The Lincoln Project, a group of Republicans opposing Donald Trump, referred to Ramaswamy as a "non-serious candidate" in one of their online posts.

After receiving criticism, Ramaswamy's campaign headquarters attempted to defend the candidate's statement and claimed he did not mean it.

In the debate, Ramaswamy opposed the Ukrainian leader's recent appeal for increased American support to defend against Russia's military aggression, despite some Republican senators' support for it.

"Ukraine is not a paragon of democracy. It has celebrated a Nazi in its ranks. A comedian in cargo pants. The man called Zelensky. That is not democratic," he said.

Ramaswamy's spokeswoman, Tricia McLaughlin, clarified that Ramaswamy did not refer to Zelenskyy as a Nazi. She explained that during the September event at the Canadian parliament, where the Ukrainian president visited, 98-year-old Yaroslav Hunka, who served in the 14th SS-Volunteer Division "Galicia" during World War II, was also invited.

While Ramaswamy's campaign headquarters acknowledges that this remark from the candidate can be misunderstood without proper context, McLaughlin reasoned that he spoke quickly and his words were uneven.
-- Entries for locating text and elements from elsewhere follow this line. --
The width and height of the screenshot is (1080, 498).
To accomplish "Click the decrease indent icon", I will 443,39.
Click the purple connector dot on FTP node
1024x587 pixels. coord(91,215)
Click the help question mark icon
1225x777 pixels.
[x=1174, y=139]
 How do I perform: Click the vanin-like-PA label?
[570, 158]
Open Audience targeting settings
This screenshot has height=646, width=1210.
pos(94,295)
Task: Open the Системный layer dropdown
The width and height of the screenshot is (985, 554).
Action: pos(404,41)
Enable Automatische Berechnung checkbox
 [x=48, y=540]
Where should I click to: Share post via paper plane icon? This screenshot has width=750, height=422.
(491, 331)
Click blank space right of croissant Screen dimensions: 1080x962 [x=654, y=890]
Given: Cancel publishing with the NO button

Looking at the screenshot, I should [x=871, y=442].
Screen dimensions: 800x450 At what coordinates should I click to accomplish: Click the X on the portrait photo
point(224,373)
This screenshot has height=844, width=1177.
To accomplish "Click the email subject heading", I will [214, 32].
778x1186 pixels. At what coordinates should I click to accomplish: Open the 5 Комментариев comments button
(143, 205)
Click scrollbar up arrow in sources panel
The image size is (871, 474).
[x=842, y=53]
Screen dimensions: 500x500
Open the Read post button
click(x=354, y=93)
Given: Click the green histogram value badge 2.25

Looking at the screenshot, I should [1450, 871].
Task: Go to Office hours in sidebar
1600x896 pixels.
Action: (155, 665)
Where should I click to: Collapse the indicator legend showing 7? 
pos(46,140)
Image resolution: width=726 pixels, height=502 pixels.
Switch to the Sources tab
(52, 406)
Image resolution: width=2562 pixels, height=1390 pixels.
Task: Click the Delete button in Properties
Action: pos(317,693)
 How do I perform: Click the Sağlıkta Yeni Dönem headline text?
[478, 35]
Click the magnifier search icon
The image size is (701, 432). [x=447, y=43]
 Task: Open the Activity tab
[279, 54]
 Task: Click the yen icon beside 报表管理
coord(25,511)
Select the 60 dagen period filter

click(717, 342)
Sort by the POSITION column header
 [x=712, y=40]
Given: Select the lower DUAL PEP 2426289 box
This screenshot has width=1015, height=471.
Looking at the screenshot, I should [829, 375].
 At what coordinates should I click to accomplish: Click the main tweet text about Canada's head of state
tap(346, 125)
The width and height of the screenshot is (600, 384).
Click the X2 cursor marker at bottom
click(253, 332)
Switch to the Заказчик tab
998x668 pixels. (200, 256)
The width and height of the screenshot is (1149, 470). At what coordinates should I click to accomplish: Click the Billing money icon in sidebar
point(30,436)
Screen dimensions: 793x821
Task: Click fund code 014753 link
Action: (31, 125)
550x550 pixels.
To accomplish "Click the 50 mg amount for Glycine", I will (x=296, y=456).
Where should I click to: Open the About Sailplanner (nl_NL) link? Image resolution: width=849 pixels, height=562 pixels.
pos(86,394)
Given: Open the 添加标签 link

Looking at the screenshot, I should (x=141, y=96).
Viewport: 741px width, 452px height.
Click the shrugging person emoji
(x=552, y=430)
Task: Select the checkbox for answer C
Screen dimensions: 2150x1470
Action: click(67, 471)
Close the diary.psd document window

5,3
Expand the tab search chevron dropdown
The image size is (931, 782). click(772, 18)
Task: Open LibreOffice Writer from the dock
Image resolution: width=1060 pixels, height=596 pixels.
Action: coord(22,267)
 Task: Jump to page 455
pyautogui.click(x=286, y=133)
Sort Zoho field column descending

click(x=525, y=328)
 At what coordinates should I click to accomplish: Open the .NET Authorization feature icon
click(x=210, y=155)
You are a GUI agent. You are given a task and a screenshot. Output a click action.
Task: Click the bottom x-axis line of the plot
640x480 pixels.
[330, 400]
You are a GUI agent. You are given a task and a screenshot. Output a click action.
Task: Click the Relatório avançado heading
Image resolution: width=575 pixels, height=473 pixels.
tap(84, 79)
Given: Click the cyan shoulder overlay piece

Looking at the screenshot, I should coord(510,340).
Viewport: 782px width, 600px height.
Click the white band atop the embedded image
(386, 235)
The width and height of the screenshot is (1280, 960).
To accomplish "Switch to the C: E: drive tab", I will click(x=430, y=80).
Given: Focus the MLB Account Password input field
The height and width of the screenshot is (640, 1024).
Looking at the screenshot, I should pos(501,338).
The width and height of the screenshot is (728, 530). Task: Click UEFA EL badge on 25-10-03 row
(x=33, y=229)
The scandal of Hunka's invitation

The uproar over Hunka's invitation ignited in September when 14th SS-Volunteer Division "Galicia" veteran Yaroslav Hunka was invited to a Canadian parliamentary meeting during which Zelenskyy spoke. This event has been a topic of controversy ever since, with Russian propagandists and others accusing Hunka of being a "Nazi."

However, the Galicia Division was never convicted by the Nuremberg trials or any other tribunal, as the soldiers' guilt of war crimes could not be proven.

Following the scandal, Canadian Prime Minister Justin Trudeau apologized for inviting a veteran of the Galicia Division to Zelenskyy's speech in parliament. Additionally, the Speaker of the Canadian Parliament resigned.